OBJECTIVE: We aimed to assess the feasibility of a simple new fifteen-item FFQ as a tool for screening risk of poor dietary patterns in a healthy middle-aged population and to investigate how the results of the FFQ correlated with cardiovascular risk factors and socio-economic factors.
DESIGN: A randomized population-based cross-sectional study. Metabolic measurements for cardiovascular risk factors and information about lifestyle were collected. A fifteen-item FFQ was created to obtain information about dietary patterns. From the FFQ, a healthy eating index was created with three dietary groups: good, average and poor. Multivariate logistic regression was used to assess relationships between dietary patterns and cardiovascular risk factors.

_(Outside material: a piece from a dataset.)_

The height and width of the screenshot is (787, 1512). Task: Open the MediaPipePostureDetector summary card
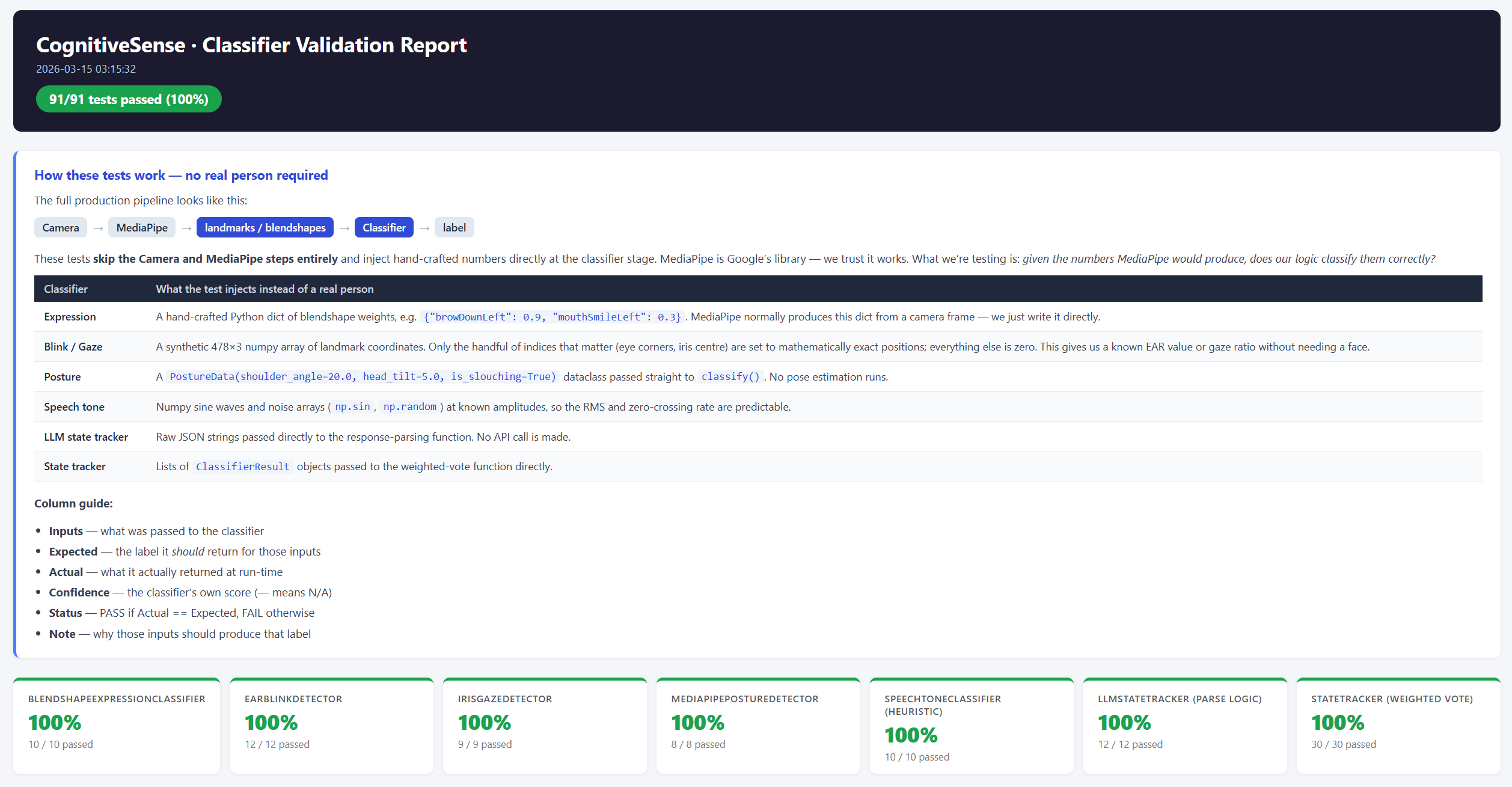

SUBJECTS: Men and women aged 50 years and living in Gothenburg, Sweden.
RESULTS: In total, 521 middle-aged adults (257 men, 264 women) were examined. With good dietary pattern as the reference, there was a gradient association of having obesity, hypertension and high serum TAG in those with average and poor dietary patterns. After adjustment for education and lifestyle factors, individuals with a poor dietary pattern still had significantly higher risk (OR; 95 % CI) of obesity (2·33; 1·10, 4·94), hypertension (2·73; 1·44, 5·20) and high serum TAG (2·62; 1·33, 5·14) compared with those with a good dietary pattern.
CONCLUSIONS: Baseline data collected by a short FFQ can predict cardiovascular risk factors in middle-aged Swedish men and women. The FFQ could be a useful tool in health-care settings, when screening for risk of poor dietary patterns.